*What you need to do*.
Each entry that follows is to be retyped exactly. Pictures do not belong in the copy.

Collected data entries
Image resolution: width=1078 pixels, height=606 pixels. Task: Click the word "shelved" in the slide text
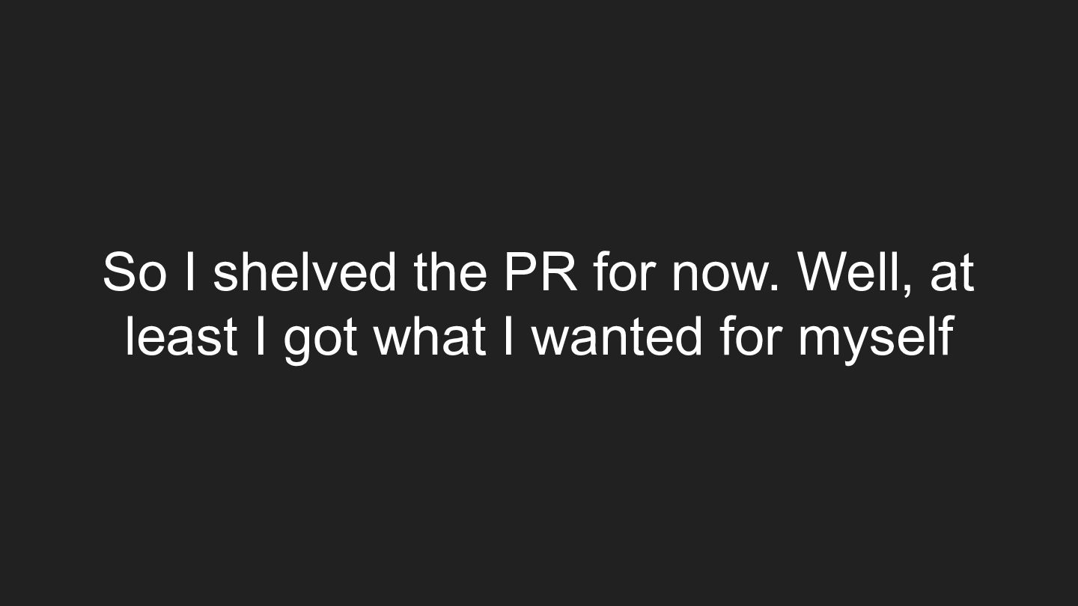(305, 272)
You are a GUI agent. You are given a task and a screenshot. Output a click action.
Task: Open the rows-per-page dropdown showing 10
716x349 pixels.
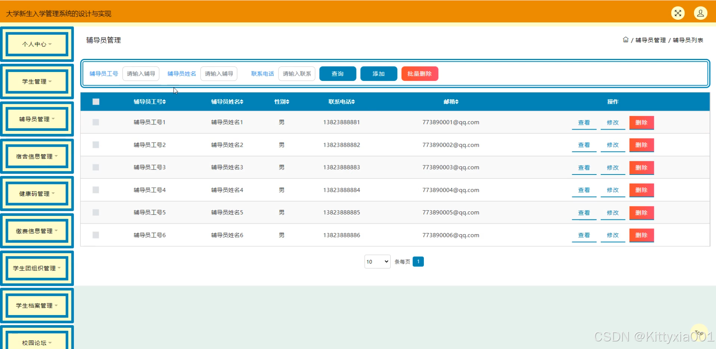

*Task solution*.
Image resolution: width=1078 pixels, height=606 pixels. Task: Click the word "shelved" in the slide text
(305, 272)
You are a GUI agent. You are given a task and a screenshot. Output a click action.
Task: Open the rows-per-page dropdown showing 10
716x349 pixels.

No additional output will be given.